Par ailleurs, j'ai reçu, le 11 juin dernier, Mme la Députée du Nord Cécile Gallez concernant l'accueil de résidents handicapés français en Région wallonne. Mme la Députée a été chargée par M. le Ministre Xavier Bertrand et Mme la Secrétaire d'État Valérie Letard d'une mission relative à cet accueil.

S'il apparaît clairement que les institutions wallonnes disposent outre-Quiévrain d'une excellente réputation en ce compris auprès des farnilles, j'estime qu'il est de mon devoir d'encore mieux garantir la qualité de la prise en charge de ces bénéficiaires ainsi que de renforcer le contrôle de ces structures.
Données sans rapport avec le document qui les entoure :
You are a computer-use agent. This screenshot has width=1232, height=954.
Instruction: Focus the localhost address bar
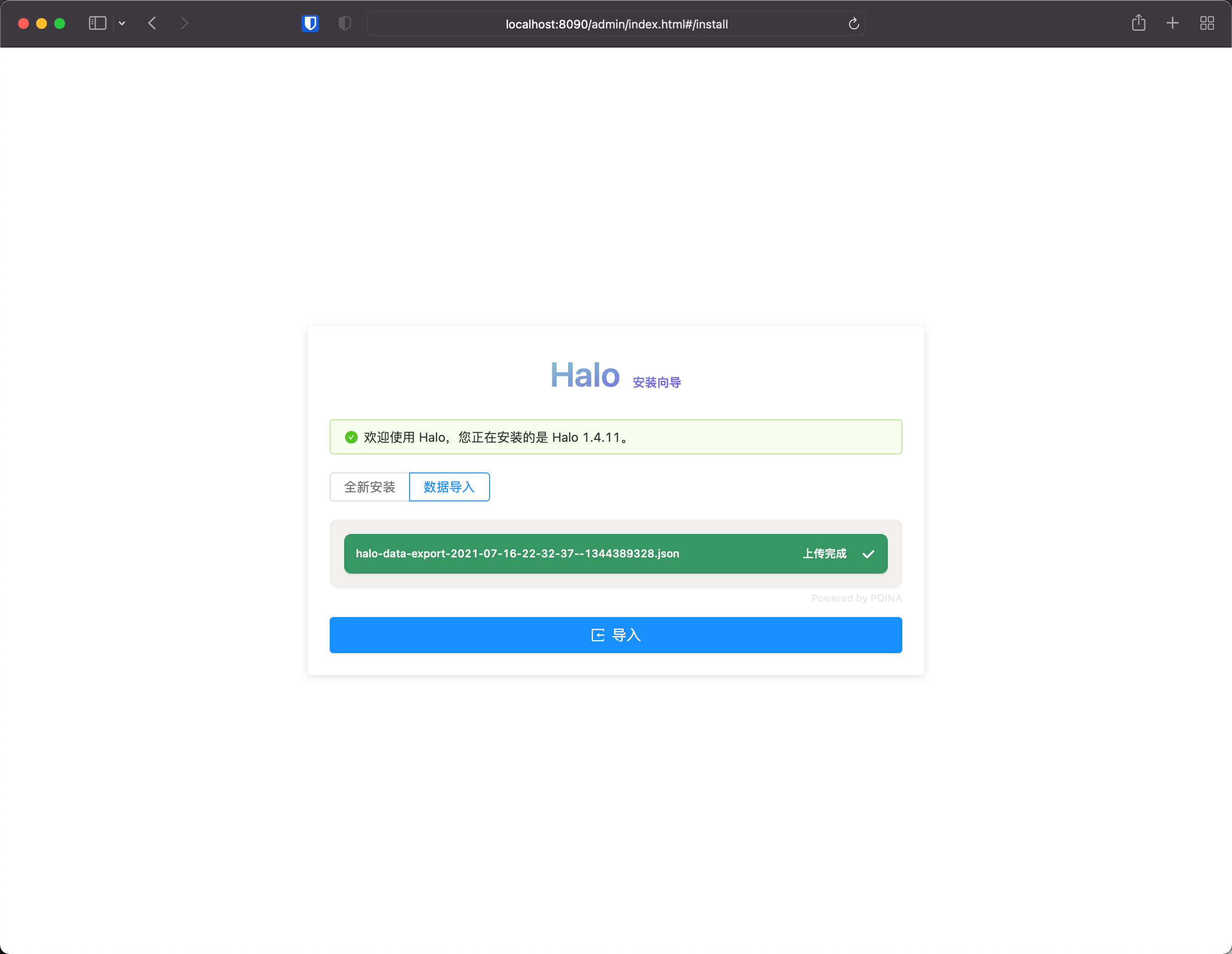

L'arrêté que j'ai présenté au Gouvernement wallon va dans ce sens et ne vise nullement à stigmatiser ces services.

Il est de l'intérêt de tous, en premier lieu des personnes handicapées fussent-elles françaises et des services eux-mêmes, que ceux-ci soient soumis à des normes qui garantissent réellement la qualité de la prise en charge plutôt que, comme c'est le cas actuellement des normes minimales de sécurité, d'hygiène et d'encadrement pour les personnes.
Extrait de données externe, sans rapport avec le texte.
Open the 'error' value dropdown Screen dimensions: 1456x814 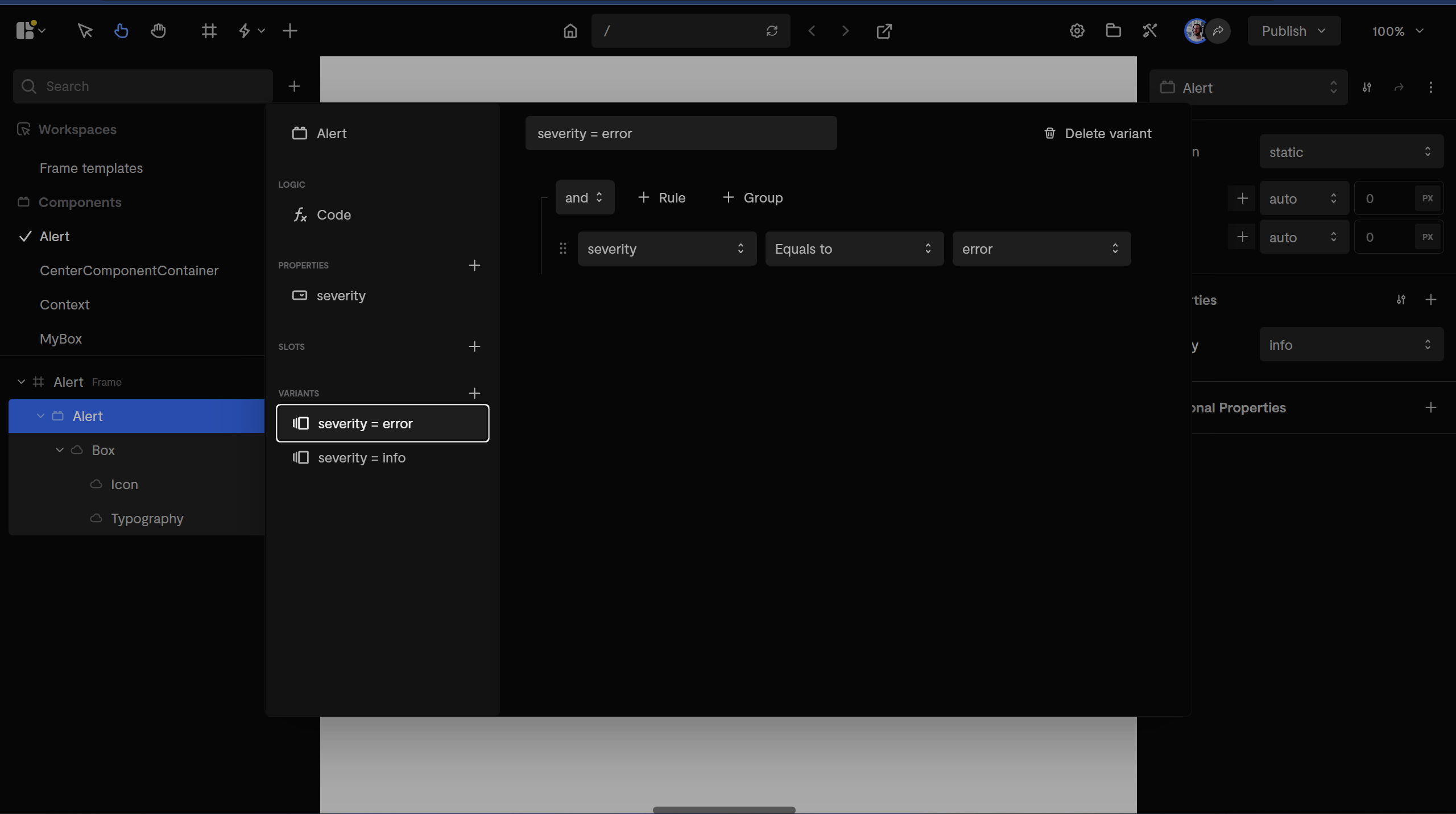(1041, 249)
Ce projet d'arrêté a été examiné en première lecture par le Gouvernement et a été soumis aux différentes instances d'avis, en l'occurrence, le Conseil consultatif wallon des personnes handicapées et le Comité de gestion de l'AWIPH au sein duquel siègent des représentants du secteur : fédérations patronales, organisations syndicales et associations de personnes handicapées.

Je n'apprécie pas du tout le procès d'intention que vous me faites.

À mon sens, la meilleure chose à faire afin d'aider ces personnes et ce secteur est de créer un lien et un climat de confiance entre les subsidiants français et ces associations. Je suis favorable à ce qu'on discute avec les Français quant à la place qu'ils tiennent au niveau de l'AWIPH en leur permettant d'y siéger sous une forme à définir.

La concertation avec le secteur est donc en cours. J'analyserai les différentes remarques formulées dans la perspective de la présentation en seconde lecture au Gouvernement de ce projet d'arrêté.

Quant à votre considération selon laquelle vous voyez là-dessous une certaine volonté de briser toute initiative privée en la matière, il s'agit d'un procès d'intention.

Seul l'intérêt des personnes handicapées et même celui des services qui les prennent en charge ont guidé ma volonté de revoir cette réglementation. Je ne peux donc vous laisser proférer de telles affirmations.

M. Philippe Fontaine (MR). – Je remercie M. le Ministre pour sa réponse et surtout pour ce qu'il a dit avant sa réponse.

Il s'agit de conserver notre expertise des institutions et de faire en sorte que les institutions françaises puissent rester en Wallonie.

Qui plus est, vous n'avez pas répondu quant à ma question relative à la problématique de l'article 20, § 2 quant au ratio avec les personnes qu'on prend en considération ou pas. Il s'agit de faire en sorte que le calcul du ratio soit le même pour tous. Les associations sont obligées d'avoir recours à des prestataires qui, eux, ne rentrent pas dans la calcul du ratio. Enfin, vos suggestions m'ont parues intéressantes.

M. Didier Donfut, – Au niveau du Gouvernement, nous sommes venus il y a deux semaines avec dix millions d'euros à investir au niveau de la personne handicapée. Deux projets d'extension de places ont été introduits et j'ai demandé à ce qu'on les retire car il y a un moratoire, d'une part, et il convient de voir l'impact au niveau de l'accueil français, d'autre part.
Avant une telle extension, voyons l'impact de l'article 29. Il serait idiot au niveau de la Wallonie de ne pas intégrer cette réflexion. J'espère que nous aurons assez rapidement un rapport afin de voir l'impact de la politique française.

M. Philippe Fontaine (MR). – Je vous remercie.